“Fraud in banking, fraud in message”
April 23, 2010, 3:00am

By Mike Lux — Openleft.com

The stakes in the war over financial reform are deadly serious, but I also have to admit it is fun to watch. It has dawned on politicians of both parties that voters’ anger at Wall Street is not fading anytime soon, and that the usual insider establishment political tactics aren’t working exactly the way they usually do. I have heard a peep lately whining about class warfare because, well, everyone is doing it whether they mean it or not. Republicans and certain Democrats who have taken a lot of money from Wall Street are trying to sound populist, but they are getting nervous that they may have to face some tough decisions on votes around certain amendments. It happened in the House when Alan Grayson forced a vote on opening up the Federal Reserve to an audit, and the banking lobbyists that control the Federal Reserve weren’t able to defeat the amendment in a public vote on the floor, and it may well happen again in the Senate on some amendments.
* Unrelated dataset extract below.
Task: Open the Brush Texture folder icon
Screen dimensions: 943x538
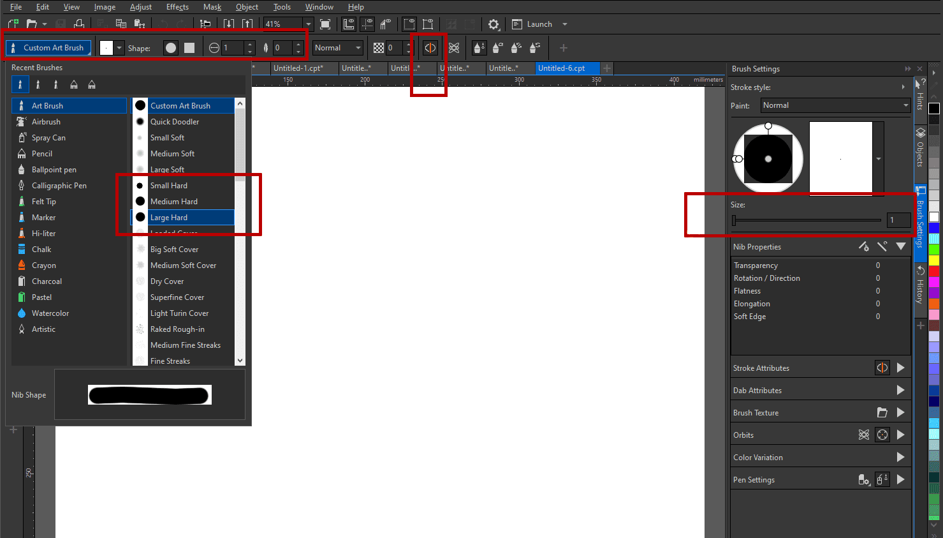Action: pyautogui.click(x=882, y=412)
The Republicans have put themselves in a tricky situation by using the Frank Luntz talking points about how the bill encourages more Too Big To Fail bailouts. In the short run, it’s a good line, but now when they have to vote on specific amendments being offered to break up the big banks and bring them down to size, thus actually doing something real about the Too Big To Fail issue, they have put themselves in a very bad place. One amendment that will make them squirm for sure is the one just introduced by Sherrod Brown and Ted Kaufman. They call it the Safe Banking Act of 2010. It puts hard leverage and size caps financial institutions, limiting total assets to 3% of GDP for any financial company, and only 2% for banks. Given that the six biggest banks have holdings equal to over 60% of GDP, this bill would force the mega-banks to break themselves up. The bill also puts a hard cap of 6% on banks’ ability to leverage loans, making the ratio about 16-1 rather than the 50-1 or worse leveraging going on in recent years.
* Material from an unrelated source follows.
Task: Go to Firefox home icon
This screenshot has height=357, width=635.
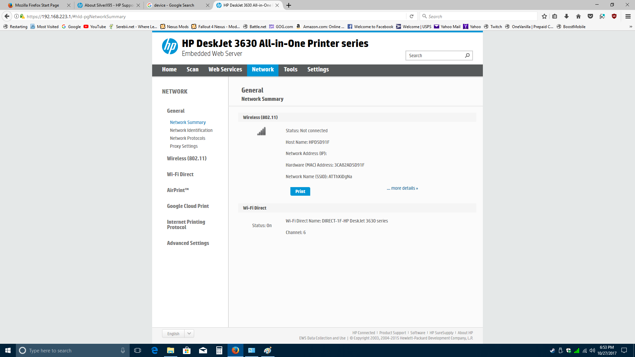Action: click(578, 17)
In the meantime, the battle on the issue is being joined off the senate floor by both progressive reformers and fake grassroots groups on the side of the bank lobby. The Roosevelt Institute put together a letter signed by 36 economists and businesspeople calling for a much stronger bill, while the bankers are funding phony front groups with an anti-bank progressive populist message opposing any bill (their cynicism would be stunning if they weren’t, well, the Wall Street bankers who destroyed the economy and then screamed for a bailout). Check out this unbelievably cheeky ad the bank front groups are running, and check out this superb segment on Rachel Maddow’s show last night where she exposed their game and nailed the hypocrites to the wall. We are going to see a lot more of this faux populism paid for by bailed out bankers before the year is through, and progressives have to be quick to expose it. Thanks to Rachel for calling out their lies last night.

Goldman Sachs, JP Morgan Chase, and these other mega-banks committed fraud in banking, and now they are committing fraud in messaging. The banking wars are in full scale battle mode. If we can continue to expose their fraud, we can win this battle. Here’s how I look at the House and Senate bills: they both have nuggets of gold, they both have some weak links, they both have some solid reasonable language, and neither goes far enough. But the big banks are overplaying a weak hand by this kind of blatant lying ad campaign, and we have a chance to isolate them even further in this debate. The potential for making the final bill better if the big banks get ostracized they way they deserve is huge. Forcing a vote on the Brown/Kaufman amendment is incredibly important. We might just win at least some of these battles in spite of the tens of millions being spent by the big boys on Wall Street.